Task to complete: Reproduce every entry word for word. Drop all pictures from the copy.
[Opening Dataset section]
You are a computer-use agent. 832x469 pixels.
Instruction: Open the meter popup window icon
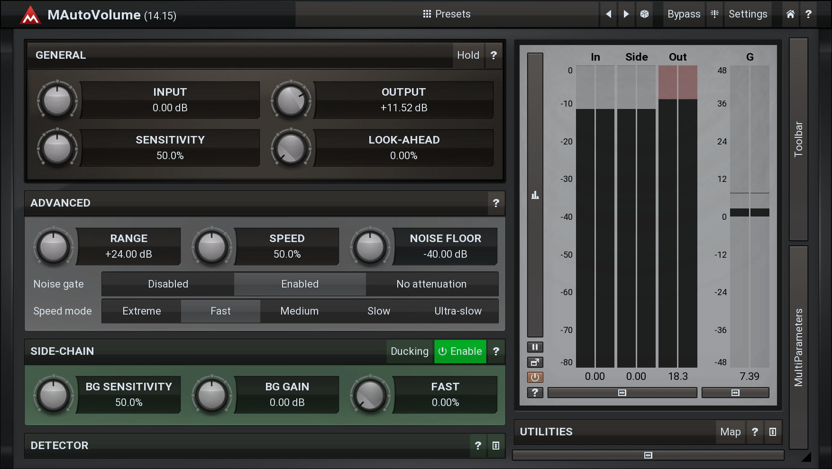[x=535, y=362]
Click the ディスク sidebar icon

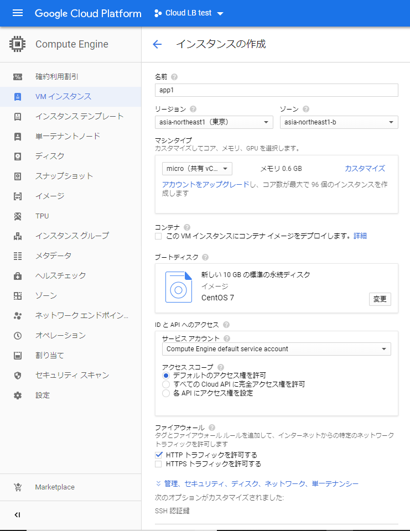coord(18,156)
[Closing Dataset section]
Answer:
You are a computer-use agent. 832x469 pixels.
Instruction: Open the meter popup window icon
[x=535, y=362]
Click the ディスク sidebar icon

coord(18,156)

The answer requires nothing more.